Copy the records exactly. Include every line.

→ Data to process
****
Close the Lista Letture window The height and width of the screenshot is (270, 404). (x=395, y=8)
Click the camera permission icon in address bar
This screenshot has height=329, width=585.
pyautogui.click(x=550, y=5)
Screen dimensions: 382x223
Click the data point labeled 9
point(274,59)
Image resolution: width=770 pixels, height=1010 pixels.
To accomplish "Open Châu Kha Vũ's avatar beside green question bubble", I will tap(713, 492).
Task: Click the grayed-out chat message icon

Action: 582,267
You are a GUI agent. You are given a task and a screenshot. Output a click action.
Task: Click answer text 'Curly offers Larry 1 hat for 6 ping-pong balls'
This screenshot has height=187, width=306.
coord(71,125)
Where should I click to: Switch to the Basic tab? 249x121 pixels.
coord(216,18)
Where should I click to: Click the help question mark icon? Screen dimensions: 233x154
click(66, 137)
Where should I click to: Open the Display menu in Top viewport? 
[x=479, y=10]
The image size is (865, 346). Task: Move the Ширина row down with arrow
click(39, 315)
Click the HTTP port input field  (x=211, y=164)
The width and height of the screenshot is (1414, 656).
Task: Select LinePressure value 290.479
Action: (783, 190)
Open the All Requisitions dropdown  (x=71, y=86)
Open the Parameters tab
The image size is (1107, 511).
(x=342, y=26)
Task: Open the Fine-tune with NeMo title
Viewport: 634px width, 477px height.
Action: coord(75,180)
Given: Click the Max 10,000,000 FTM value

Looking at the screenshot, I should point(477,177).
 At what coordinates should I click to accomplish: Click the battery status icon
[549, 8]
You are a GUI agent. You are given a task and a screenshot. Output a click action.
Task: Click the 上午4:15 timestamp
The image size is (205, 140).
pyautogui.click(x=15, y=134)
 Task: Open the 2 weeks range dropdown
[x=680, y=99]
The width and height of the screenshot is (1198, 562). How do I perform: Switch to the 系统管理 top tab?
****
→ Answer section
Close the Lista Letture window The height and width of the screenshot is (270, 404). (x=395, y=8)
Click the camera permission icon in address bar
This screenshot has height=329, width=585.
pyautogui.click(x=550, y=5)
Screen dimensions: 382x223
Click the data point labeled 9
point(274,59)
Image resolution: width=770 pixels, height=1010 pixels.
To accomplish "Open Châu Kha Vũ's avatar beside green question bubble", I will tap(713, 492).
Task: Click the grayed-out chat message icon

Action: 582,267
You are a GUI agent. You are given a task and a screenshot. Output a click action.
Task: Click answer text 'Curly offers Larry 1 hat for 6 ping-pong balls'
This screenshot has height=187, width=306.
coord(71,125)
Where should I click to: Switch to the Basic tab? 249x121 pixels.
coord(216,18)
Where should I click to: Click the help question mark icon? Screen dimensions: 233x154
click(66, 137)
Where should I click to: Open the Display menu in Top viewport? 
[x=479, y=10]
The image size is (865, 346). Task: Move the Ширина row down with arrow
click(39, 315)
Click the HTTP port input field  (x=211, y=164)
The width and height of the screenshot is (1414, 656).
Task: Select LinePressure value 290.479
Action: (783, 190)
Open the All Requisitions dropdown  (x=71, y=86)
Open the Parameters tab
The image size is (1107, 511).
(x=342, y=26)
Task: Open the Fine-tune with NeMo title
Viewport: 634px width, 477px height.
Action: coord(75,180)
Given: Click the Max 10,000,000 FTM value

Looking at the screenshot, I should point(477,177).
 At what coordinates should I click to accomplish: Click the battery status icon
[549, 8]
You are a GUI agent. You are given a task and a screenshot. Output a click action.
Task: Click the 上午4:15 timestamp
The image size is (205, 140).
pyautogui.click(x=15, y=134)
 Task: Open the 2 weeks range dropdown
[x=680, y=99]
The width and height of the screenshot is (1198, 562). How do I perform: Switch to the 系统管理 top tab?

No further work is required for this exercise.